According to Statistics Canada, exports of traditional Canadian commodities (ie. farm, fishing, and intermediate food products fell 5.3% this July—a decline that was buoyed by an increase in Canadian gold exports.
Via Statistics Canada,
“[The] declines [in exports of farm, fishing and intermediate food products] were partially offset by an 8.5% increase in exports of metal and non-metallic mineral products in July.
Gold exports contributed the most to the gain, on higher exports of refined gold to the United States and transfers of gold within the banking sector.”
However, it wasn’t just the U.S. that showed a preference for Canadian gold over the country’s staple exports…
“. . . Lower exports to China (metal ores and pork) were partially offset by higher exports to Hong Kong (gold).”
With the trade war between the U.S. and China set to drag on into its second year, the global demand for safe-haven investments such as gold and other precious metals is only likely to increase. In 2018, unwrought gold, silver, and platinum group metals and their alloys were already the #1 export to Canada-European Union Comprehensive Economic and Trade Agreement (CETA) member countries, contributing to $10.6 billion in trade.

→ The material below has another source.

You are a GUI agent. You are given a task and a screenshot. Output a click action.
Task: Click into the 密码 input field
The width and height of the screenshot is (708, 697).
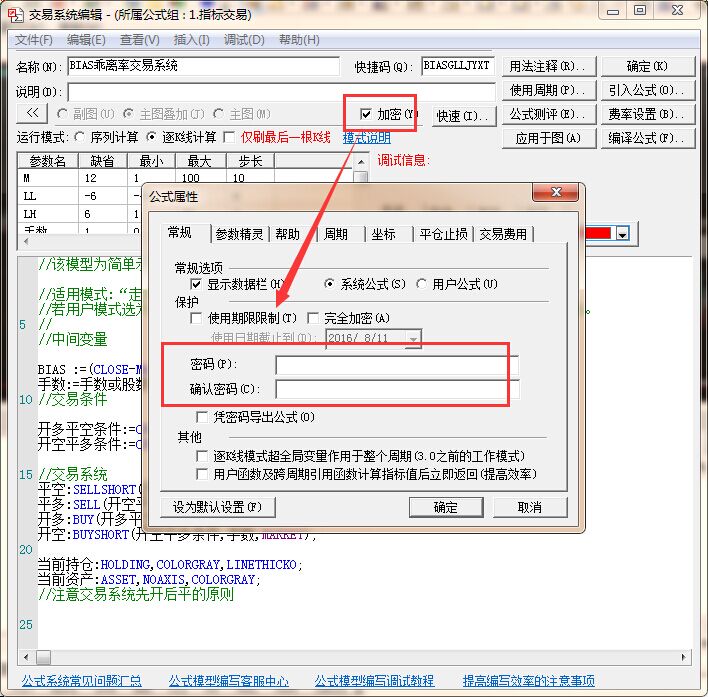(397, 365)
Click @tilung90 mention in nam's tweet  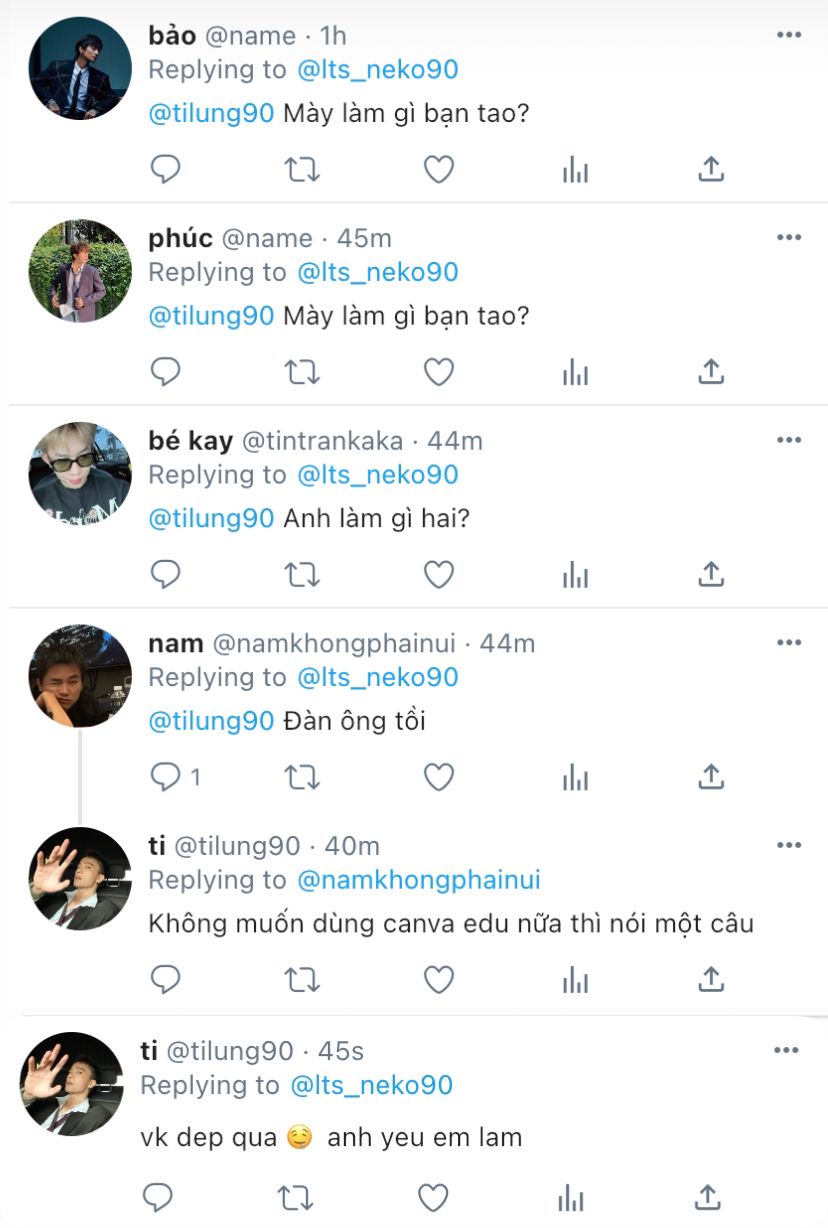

Moreover, while gold may currently be struggling to breakout past US$1500, Citigroup recently announced that it could see the price per ounce of gold going as high as US$2000 within the next 2 years.
Via Bloomberg,
“We expect spot gold prices to trade stronger for longer, possibly breaching $2,000 an ounce and posting new cyclical highs at some point in the next year or two,” analysts including Aakash Doshi said in a note received Sept. 10 . . .
China, the world’s biggest gold producer, seems to agree with Citigroup’s forecast.
According to Bloomberg, Jerry Xie—executive vice president of China Gold International Resources Corp (the overseas division of state-owned China National Gold Group)—was quoted at the Denver Gold Forum having said,
“We [China Gold International Resources Corp] need more pipeline, especially in gold production . . . We’re currently looking for acquisition opportunities quite aggressively. We’re doing this on behalf of our parent company, not just for ourselves.”
Wrapping Up
Countries around the world are getting aggressive on gold—and with gold producers like China National Gold Group on the hunt for acquisitions, it’s time that retail investors do too.